Fatigue Life and Why It Matters
The biggest operational concern with coiled tubing is fatigue. Every time the tubing unspools from the reel, passes over the gooseneck, straightens through the injector, and then reverses the process on the way back out, it undergoes a complete bend-straighten cycle. These cycles subject the steel to extreme stress variations that accumulate over time, eventually leading to cracks and failure if not carefully tracked.
Operators use fatigue life prediction models to estimate how many cycles a given section of tubing can safely endure. These models account for the tubing’s diameter, wall thickness, grade, internal pressure during operations, and the bending radius of the reel and gooseneck. Each job’s cycles get logged, and when a section approaches its predicted fatigue limit, it gets cut off and discarded. Running tubing past its safe cycle count risks a downhole failure, which can mean an expensive fishing job to retrieve broken tubing from the well or, in a worst case, losing the well entirely.
Some manufacturers use a technique called prebending, which slightly reshapes the tubing before it enters service. Research into prebending has compared its fatigue performance against standard straight tubing, with predictive models built from experimental fatigue data under different loading conditions. The goal is to extend useful life by managing how stress distributes through the pipe wall during each cycle.
Real-Time Monitoring With Fiber Optics
One significant advancement in coiled tubing technology is the integration of fiber optic cables within the tubing itself. These embedded fibers transmit real-time data from thousands of feet below the surface, giving engineers continuous readings of temperature and pressure along the entire length of the wellbore during operations.
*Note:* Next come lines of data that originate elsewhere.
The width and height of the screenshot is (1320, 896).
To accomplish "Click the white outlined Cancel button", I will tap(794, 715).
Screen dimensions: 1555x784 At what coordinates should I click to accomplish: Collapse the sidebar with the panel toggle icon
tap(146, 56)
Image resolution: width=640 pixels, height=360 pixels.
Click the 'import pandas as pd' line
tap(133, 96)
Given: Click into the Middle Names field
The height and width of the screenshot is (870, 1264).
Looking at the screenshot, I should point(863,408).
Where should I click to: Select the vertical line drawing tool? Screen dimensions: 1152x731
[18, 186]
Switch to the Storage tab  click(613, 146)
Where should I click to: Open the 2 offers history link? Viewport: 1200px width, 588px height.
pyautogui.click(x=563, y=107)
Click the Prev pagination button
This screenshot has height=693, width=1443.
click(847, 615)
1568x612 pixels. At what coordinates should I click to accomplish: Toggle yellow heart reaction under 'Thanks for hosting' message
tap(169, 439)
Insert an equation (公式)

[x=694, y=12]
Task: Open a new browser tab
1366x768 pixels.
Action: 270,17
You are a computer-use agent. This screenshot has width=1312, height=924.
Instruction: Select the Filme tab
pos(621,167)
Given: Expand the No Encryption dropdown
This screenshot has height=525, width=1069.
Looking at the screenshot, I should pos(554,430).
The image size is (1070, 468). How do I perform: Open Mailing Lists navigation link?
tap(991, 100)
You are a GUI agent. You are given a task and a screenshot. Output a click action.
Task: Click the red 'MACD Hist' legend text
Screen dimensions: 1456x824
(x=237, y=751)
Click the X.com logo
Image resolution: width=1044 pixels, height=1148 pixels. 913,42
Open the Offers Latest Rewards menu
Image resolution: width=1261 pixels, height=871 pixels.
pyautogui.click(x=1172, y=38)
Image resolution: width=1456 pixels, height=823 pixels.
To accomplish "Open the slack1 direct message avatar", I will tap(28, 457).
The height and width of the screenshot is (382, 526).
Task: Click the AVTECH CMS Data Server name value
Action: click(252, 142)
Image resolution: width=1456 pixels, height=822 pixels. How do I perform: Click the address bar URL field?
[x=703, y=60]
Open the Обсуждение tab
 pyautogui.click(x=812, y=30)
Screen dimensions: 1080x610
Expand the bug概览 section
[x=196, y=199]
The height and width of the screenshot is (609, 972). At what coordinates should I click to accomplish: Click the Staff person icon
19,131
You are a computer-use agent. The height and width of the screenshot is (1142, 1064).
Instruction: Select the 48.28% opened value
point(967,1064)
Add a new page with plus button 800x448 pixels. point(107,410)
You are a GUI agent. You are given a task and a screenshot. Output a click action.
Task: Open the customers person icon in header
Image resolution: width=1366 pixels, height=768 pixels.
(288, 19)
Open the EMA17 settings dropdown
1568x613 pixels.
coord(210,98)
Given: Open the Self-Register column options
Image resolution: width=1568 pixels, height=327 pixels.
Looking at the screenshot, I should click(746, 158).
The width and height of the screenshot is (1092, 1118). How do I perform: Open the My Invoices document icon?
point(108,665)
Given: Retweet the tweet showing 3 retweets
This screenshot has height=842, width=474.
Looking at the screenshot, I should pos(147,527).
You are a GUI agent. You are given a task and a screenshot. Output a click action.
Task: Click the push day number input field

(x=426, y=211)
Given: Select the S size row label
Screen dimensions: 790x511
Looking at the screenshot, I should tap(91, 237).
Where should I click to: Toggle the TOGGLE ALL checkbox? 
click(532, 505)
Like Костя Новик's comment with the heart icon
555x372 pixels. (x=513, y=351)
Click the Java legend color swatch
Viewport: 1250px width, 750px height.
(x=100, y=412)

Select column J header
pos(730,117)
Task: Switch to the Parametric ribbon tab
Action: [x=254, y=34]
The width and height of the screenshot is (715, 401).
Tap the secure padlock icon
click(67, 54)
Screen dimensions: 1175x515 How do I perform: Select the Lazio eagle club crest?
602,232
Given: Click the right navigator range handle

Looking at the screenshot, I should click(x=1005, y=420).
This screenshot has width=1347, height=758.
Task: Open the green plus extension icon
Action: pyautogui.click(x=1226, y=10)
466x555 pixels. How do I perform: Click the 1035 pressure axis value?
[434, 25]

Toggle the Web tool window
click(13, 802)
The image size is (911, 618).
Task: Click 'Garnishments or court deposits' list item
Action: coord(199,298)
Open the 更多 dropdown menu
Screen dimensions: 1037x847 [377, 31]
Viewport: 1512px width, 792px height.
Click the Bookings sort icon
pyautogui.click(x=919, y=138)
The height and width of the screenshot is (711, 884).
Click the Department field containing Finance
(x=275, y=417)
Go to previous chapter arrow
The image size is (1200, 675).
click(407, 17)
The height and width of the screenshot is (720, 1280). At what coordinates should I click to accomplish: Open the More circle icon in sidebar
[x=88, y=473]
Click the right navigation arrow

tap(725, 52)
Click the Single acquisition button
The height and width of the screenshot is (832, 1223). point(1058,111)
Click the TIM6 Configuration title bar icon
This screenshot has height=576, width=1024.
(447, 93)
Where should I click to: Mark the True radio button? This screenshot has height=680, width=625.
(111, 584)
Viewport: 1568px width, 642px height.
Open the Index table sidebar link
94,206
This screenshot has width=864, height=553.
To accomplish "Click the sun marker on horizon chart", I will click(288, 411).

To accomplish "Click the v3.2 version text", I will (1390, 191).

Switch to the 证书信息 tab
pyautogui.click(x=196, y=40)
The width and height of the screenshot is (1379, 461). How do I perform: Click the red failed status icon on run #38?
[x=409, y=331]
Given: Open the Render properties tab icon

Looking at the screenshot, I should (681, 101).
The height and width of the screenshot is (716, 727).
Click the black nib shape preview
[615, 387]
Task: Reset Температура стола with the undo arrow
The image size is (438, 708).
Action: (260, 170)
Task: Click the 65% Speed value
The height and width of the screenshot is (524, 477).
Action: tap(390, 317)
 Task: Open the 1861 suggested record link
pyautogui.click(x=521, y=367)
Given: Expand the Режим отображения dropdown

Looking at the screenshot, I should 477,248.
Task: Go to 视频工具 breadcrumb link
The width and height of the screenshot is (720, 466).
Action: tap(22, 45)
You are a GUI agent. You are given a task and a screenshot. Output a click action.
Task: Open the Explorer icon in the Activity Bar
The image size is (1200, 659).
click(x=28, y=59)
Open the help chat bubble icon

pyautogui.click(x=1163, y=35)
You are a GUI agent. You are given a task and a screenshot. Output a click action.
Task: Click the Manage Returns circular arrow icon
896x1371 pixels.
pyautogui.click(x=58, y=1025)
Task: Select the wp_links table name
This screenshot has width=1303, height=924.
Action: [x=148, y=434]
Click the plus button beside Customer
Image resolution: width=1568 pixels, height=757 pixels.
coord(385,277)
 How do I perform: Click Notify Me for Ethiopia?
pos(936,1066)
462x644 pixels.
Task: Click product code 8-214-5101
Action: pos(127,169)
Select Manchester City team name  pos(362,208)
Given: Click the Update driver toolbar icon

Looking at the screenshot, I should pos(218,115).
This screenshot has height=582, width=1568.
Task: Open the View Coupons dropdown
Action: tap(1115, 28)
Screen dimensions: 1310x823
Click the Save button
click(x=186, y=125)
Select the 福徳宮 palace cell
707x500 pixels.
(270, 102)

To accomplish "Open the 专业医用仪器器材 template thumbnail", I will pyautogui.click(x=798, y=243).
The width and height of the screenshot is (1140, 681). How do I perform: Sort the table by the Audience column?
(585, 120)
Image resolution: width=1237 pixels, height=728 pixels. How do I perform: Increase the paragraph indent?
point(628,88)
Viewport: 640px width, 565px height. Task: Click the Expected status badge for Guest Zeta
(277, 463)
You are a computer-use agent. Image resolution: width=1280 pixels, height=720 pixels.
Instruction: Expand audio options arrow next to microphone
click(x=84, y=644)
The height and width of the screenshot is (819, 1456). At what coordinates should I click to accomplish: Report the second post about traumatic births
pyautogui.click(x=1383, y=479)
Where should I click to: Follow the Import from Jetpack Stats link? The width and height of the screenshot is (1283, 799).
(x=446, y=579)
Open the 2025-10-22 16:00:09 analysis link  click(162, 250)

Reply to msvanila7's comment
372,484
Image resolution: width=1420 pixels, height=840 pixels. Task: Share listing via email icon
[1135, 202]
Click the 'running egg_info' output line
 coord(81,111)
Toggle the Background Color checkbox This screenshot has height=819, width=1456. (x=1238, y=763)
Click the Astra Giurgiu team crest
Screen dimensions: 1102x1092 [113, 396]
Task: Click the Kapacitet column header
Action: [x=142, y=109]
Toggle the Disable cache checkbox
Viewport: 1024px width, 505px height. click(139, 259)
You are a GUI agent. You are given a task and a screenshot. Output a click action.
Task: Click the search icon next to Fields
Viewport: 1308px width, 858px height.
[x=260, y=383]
This capability transforms what used to be a somewhat blind process into a data-driven one. During stimulation jobs, for example, engineers can monitor exactly where treatment fluids are entering the formation by watching temperature changes in real time. If a particular zone isn’t taking fluid as expected, they can adjust pump rates or divert flow on the spot rather than discovering the problem after the job is finished. The Society of Petroleum Engineers has documented cases where coiled tubing equipped with fiber optics and downhole measurement tools helped operators identify and overcome stimulation problems that would have gone undetected with conventional approaches.